Jimp,
Thanks for taking the time to reply to each point.
Let me say however, that while I agree that you are spot-on with your account of what was done and why, that doesn't address the concerns I bring up.
Perhaps I am being too wordy or just plain vague, something I do from time to time.
PFSense has and continues to be a good firewall, however it is losing its standing as the leading Open Source solution in its category.
This is mainly because the category itself is changing.
Firewalls are now a thing that is largely considered a basic service.
Managing access at the edge of the Internet is a simple and expected function today.
PFSense can not continue to simply be a "great firewall" and stay in focus to the user base.
The UTM or NGFW (Next Gen Firewall) is nearly the defacto standard for managing traffic.
Firewall functions like the ones PFsense provides are just a component part of these new platforms.
the good news is that you are imminently qualified to keep up with this trend and stay in the forefront of the Open Source firewall category.
In my opinion, the PFSense team needs to seriously consider the role that your device plays in the daily life of a network administrator.
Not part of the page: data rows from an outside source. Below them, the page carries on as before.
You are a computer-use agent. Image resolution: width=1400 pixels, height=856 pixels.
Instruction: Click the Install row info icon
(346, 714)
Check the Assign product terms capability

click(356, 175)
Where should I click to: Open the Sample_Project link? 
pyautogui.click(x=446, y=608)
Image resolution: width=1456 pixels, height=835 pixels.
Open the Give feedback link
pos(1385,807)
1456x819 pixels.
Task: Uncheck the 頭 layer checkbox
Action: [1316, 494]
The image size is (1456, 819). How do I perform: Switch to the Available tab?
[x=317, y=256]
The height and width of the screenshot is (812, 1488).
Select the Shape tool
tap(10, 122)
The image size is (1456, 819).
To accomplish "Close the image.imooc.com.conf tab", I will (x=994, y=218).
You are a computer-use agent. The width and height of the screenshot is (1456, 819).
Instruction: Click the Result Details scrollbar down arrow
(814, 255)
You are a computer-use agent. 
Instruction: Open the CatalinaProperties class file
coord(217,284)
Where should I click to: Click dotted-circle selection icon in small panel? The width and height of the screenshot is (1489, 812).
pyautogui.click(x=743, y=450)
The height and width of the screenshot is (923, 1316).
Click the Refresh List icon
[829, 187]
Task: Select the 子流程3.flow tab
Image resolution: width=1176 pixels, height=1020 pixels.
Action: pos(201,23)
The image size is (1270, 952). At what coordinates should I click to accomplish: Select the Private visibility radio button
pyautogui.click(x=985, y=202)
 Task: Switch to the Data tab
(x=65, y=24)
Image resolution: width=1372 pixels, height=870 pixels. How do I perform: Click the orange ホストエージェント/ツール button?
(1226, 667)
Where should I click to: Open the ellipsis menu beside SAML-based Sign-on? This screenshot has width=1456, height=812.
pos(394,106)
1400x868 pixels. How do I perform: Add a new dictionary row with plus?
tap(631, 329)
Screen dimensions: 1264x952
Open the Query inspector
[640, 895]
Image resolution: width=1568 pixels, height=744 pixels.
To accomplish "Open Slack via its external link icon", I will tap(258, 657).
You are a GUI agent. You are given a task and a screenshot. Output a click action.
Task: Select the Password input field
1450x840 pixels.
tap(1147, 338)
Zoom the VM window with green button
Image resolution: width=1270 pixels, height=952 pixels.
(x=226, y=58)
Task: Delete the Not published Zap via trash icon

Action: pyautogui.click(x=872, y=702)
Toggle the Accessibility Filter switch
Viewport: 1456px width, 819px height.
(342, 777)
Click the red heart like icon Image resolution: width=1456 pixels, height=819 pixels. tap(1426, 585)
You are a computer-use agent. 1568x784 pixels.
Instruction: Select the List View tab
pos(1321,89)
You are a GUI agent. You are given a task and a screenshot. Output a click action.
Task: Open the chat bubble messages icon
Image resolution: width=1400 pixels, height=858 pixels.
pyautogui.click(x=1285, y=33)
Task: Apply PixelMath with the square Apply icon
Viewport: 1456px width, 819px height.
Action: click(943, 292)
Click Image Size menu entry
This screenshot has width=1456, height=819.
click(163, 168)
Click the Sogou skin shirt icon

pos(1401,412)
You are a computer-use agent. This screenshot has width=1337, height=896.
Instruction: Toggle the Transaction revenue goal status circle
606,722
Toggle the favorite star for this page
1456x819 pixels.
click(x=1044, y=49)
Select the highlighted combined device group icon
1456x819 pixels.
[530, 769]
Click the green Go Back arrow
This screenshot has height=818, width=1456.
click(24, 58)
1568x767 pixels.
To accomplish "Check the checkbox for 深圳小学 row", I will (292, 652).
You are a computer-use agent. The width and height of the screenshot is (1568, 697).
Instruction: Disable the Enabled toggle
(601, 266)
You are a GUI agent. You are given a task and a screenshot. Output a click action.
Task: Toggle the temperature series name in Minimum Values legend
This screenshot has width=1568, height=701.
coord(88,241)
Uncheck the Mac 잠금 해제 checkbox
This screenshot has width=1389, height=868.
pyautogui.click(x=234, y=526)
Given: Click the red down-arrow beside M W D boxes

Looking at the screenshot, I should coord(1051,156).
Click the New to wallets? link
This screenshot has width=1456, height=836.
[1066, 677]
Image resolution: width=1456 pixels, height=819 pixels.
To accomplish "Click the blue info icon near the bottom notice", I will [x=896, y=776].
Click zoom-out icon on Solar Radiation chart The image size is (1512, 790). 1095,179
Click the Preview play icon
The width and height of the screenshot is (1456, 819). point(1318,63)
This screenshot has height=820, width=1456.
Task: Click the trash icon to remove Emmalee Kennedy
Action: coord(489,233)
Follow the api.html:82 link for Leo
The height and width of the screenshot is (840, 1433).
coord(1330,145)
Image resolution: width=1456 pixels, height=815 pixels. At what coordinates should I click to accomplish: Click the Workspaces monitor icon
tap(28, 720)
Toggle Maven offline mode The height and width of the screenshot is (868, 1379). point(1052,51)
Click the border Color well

Ease of use, combined with monitoring and at-a-glance visual reporting and accurate alerting.
To be more specific…
Application Awareness,
Stateful Inspection,
Integrated Intrusion Protection System (IPS),
Identity Awareness (User and Group Control),
Bridged and Routed Modes,
The ability to utilize external intelligence sources
Nearly ALL of these things were available in the previous generation with the correct plugins applied.
Let me end by saying that overall, the PFSense team has done a remarkable job of keeping the base code healthy and secure.
However, the REAL value came from the features that were achievable using plugins.
Feel free to go back and read the reviews 1+ years ago and beyond.
you will see that the authors highlighted the plugin community as the series of "killer apps" that set PFsense above the rest of the pack.
My advice is to realize that the firewall aspects of protection are now expected and no longer a significant accomplishment.
Focus on the customer facing role of the platform and what it can do to EASE the daily life of the administrators and those that are protected by the platform.
Design backwards from there and you will once again prove PFSense is THE standard in Open Source firewall (and moving forward NGFW) solutions.
You have ALL the parts you need, and many experienced developers and community members to leverage for this effort.
That includes myself - someone who designs platforms and customer facing infrastructure software solutions daily.
Once you do this, your team can offer more than simple Gold Support options.
The number of managed services that you could provide (like cloud / managed threat protection) are nearly limitless.
All this without having to invent much in the way of "new" technology - remember PFSense has had most of this before at various times.